Work required: Format the lines of the material as a JSON list of strings, one string per line, leaving out blank lines. Begin at the first line of the material and stop after the line that contains "coord(119,447)".

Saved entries
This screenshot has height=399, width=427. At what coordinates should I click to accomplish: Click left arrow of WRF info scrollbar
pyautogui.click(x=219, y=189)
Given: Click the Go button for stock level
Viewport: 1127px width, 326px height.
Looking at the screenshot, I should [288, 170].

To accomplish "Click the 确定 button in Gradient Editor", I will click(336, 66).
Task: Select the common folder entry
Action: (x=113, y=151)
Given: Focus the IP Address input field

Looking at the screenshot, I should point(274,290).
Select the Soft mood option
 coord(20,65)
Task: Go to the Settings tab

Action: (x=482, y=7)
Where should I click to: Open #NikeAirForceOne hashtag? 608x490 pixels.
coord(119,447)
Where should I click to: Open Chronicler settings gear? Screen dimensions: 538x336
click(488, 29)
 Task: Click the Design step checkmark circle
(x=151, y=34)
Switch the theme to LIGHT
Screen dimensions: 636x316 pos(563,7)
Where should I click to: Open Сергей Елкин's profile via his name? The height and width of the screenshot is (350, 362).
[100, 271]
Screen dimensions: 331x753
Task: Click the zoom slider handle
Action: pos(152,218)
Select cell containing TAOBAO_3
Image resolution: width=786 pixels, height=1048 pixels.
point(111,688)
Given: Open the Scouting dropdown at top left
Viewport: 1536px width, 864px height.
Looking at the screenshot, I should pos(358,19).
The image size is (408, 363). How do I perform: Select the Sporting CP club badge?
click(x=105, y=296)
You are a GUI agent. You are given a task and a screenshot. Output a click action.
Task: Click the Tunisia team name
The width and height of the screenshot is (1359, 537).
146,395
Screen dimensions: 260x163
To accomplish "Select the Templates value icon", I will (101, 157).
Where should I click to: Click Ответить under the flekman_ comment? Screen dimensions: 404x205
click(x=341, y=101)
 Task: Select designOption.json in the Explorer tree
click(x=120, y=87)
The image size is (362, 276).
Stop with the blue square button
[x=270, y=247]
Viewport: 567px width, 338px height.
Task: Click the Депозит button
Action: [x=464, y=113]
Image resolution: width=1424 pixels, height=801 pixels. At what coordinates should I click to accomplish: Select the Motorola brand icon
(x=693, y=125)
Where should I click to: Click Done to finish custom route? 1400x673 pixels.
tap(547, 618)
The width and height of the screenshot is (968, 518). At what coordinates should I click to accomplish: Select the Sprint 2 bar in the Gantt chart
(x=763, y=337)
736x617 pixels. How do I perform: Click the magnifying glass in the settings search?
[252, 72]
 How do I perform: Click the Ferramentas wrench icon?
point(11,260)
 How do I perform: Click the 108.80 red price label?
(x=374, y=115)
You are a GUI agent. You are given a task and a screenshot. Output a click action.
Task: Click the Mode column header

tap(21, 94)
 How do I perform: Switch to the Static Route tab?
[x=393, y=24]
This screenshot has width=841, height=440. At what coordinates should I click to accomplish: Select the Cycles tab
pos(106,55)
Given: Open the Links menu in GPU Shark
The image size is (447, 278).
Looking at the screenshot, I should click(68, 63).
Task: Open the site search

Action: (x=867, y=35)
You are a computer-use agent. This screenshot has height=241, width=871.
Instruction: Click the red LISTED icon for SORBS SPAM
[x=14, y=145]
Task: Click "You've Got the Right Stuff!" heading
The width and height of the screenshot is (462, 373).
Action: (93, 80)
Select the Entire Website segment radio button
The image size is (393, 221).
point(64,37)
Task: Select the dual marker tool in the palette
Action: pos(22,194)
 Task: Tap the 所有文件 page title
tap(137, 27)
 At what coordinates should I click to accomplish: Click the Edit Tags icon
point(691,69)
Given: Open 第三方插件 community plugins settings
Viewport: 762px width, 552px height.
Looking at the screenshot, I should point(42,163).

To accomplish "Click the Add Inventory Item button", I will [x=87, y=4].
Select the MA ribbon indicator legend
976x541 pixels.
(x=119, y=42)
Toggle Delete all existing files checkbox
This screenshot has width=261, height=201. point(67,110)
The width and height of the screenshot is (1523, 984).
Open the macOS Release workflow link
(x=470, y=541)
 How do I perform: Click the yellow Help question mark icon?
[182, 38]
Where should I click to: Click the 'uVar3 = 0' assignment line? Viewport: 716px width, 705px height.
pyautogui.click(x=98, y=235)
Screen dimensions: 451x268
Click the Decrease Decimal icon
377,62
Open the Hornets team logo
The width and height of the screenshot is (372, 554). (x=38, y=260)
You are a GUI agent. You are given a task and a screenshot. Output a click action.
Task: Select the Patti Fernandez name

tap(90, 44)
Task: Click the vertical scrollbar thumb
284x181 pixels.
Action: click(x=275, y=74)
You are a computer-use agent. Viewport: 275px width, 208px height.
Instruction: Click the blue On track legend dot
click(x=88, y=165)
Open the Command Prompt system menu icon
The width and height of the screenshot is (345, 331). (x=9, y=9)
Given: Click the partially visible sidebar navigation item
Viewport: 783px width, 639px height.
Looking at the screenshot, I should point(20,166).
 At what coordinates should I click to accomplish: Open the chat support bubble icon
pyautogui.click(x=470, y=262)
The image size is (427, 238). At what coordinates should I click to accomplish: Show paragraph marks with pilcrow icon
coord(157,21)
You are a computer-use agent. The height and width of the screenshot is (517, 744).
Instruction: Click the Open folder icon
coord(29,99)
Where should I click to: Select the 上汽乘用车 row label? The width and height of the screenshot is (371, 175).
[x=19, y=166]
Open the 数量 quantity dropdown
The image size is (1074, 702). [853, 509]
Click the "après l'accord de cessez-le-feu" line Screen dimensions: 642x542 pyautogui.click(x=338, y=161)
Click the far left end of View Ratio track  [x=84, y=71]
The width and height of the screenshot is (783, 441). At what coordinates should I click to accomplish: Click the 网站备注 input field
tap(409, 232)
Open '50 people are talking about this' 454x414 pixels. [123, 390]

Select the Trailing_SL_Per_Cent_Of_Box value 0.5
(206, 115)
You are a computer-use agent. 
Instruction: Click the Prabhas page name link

Response below:
[
  "This screenshot has height=399, width=427. At what coordinates should I click to accomplish: Click left arrow of WRF info scrollbar",
  "pyautogui.click(x=219, y=189)",
  "Given: Click the Go button for stock level",
  "Viewport: 1127px width, 326px height.",
  "Looking at the screenshot, I should [288, 170].",
  "To accomplish \"Click the 确定 button in Gradient Editor\", I will click(336, 66).",
  "Task: Select the common folder entry",
  "Action: (x=113, y=151)",
  "Given: Focus the IP Address input field",
  "Looking at the screenshot, I should point(274,290).",
  "Select the Soft mood option",
  " coord(20,65)",
  "Task: Go to the Settings tab",
  "Action: (x=482, y=7)",
  "Where should I click to: Open #NikeAirForceOne hashtag? 608x490 pixels.",
  "coord(119,447)"
]